In econometrics 'cointegration' is well established and widely used concept providing strong theoretical background for 'mean-reverting' trading paradigm. Our key point is that this task can be cast as [at least locally] stationary markov decision process, justifying application of RL framework.
Current state-of-the-art deep reinforcement learning algorithms are generally characterized by low sampling efficiency which makes it either prohibitively expensive or simply impossible to train on experience collected from genuine environment. Proposed way to satisfy these objectives is to combine model-based control and model-free reinforcement learning methods. The idea is to use finite set of empirically collected data to approximate true environment dynamics by some “world” model. The learned model is then used to generate new experience samples.

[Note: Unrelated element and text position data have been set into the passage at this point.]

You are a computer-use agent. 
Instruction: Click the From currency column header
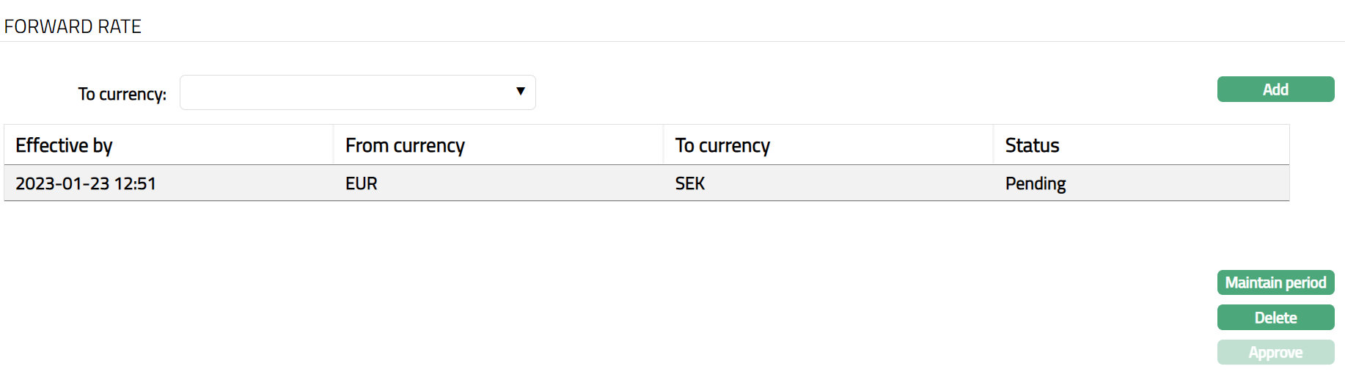(x=405, y=145)
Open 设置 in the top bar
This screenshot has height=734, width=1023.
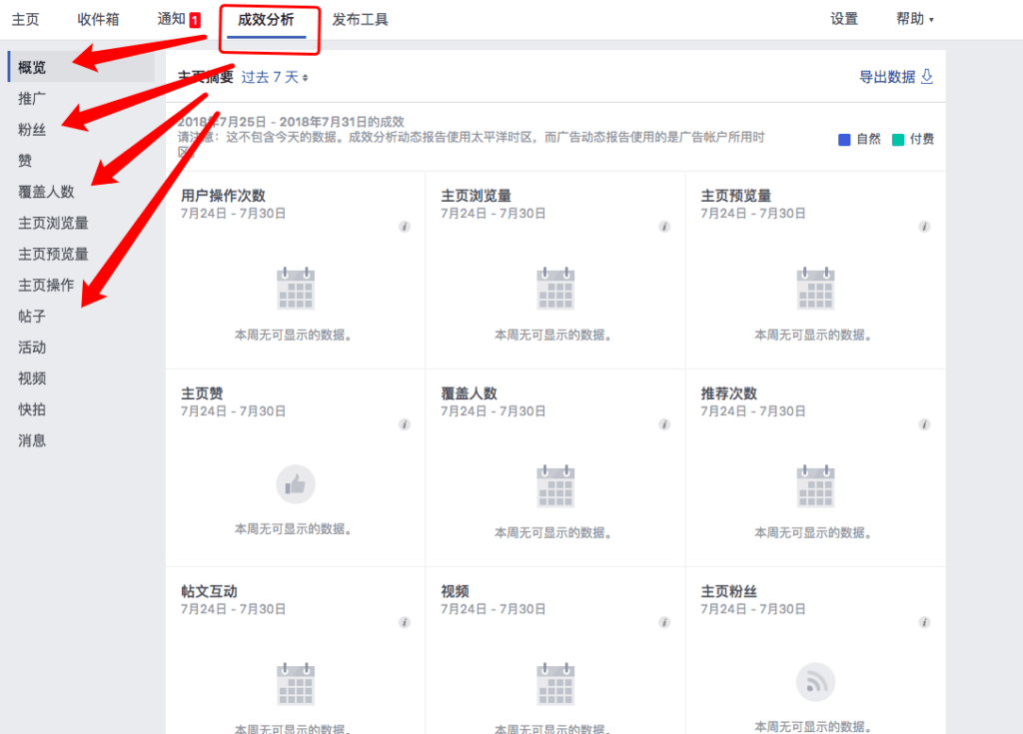click(844, 19)
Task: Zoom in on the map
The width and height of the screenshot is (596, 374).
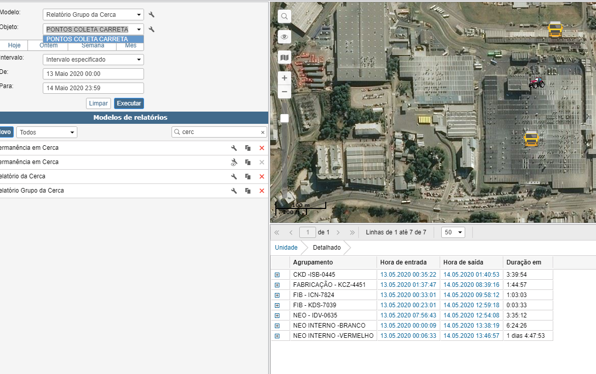Action: (x=285, y=78)
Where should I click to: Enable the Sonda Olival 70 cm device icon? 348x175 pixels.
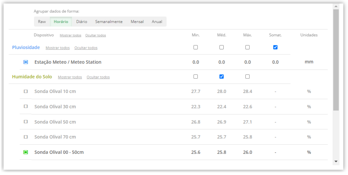(x=26, y=137)
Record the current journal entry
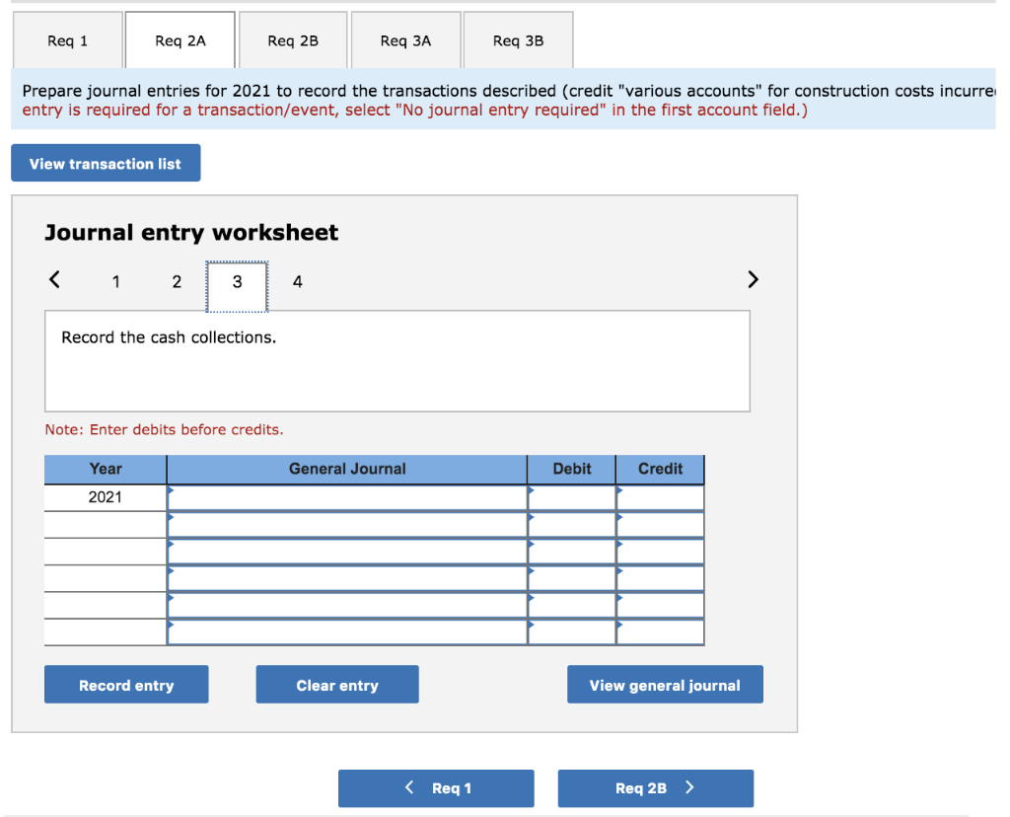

A standard model-free RL algorithm can use these samples to find a close to optimal behavioral policy and exploit it in original environment. Approach is appealing because it provides infinite simulated experience resulting in cheap training and reduced overfitting. Principal drawback is that policy learnt shows suboptimal performance due to intrinsic model inaccuracy referred to as “model bias”. Fighting “model bias” induced gap in performance is one modern key challenge for reinforcement learning community. Two complementary approaches exist: either improve model to minimise bias or correct behavioral policy to compensate existing bias.